━━ Data for review

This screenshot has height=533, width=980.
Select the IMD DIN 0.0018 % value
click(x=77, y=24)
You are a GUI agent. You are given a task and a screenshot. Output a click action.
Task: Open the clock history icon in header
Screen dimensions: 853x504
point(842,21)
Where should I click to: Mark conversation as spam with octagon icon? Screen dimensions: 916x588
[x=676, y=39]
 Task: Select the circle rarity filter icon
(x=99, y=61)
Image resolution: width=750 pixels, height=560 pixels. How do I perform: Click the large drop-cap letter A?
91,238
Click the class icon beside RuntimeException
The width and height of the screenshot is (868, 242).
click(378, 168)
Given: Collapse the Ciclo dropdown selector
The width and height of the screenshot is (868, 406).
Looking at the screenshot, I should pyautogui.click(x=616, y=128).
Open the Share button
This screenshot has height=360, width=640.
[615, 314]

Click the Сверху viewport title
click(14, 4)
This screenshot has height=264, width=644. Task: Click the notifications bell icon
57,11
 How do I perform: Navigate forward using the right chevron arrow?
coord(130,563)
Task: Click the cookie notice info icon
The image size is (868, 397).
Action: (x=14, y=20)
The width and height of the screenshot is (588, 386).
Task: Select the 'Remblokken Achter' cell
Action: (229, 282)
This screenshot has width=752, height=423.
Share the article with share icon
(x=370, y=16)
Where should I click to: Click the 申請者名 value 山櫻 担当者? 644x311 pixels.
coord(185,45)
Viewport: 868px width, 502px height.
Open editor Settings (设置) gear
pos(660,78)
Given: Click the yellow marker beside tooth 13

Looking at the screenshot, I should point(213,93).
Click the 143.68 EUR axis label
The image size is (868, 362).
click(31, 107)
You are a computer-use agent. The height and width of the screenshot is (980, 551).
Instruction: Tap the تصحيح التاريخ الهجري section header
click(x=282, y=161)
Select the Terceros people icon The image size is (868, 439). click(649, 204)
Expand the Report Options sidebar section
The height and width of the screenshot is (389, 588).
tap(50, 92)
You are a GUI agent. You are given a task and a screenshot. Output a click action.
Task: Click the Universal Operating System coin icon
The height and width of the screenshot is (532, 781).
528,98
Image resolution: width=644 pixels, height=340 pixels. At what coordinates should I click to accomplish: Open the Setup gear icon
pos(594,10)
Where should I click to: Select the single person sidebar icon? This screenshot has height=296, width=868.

━━━━

◆ **Task objective**
Pick out the lines above containing the word "sidebar", then copy them.

◆ **Task solution**
Expand the Report Options sidebar section
Where should I click to: Select the single person sidebar icon? This screenshot has height=296, width=868.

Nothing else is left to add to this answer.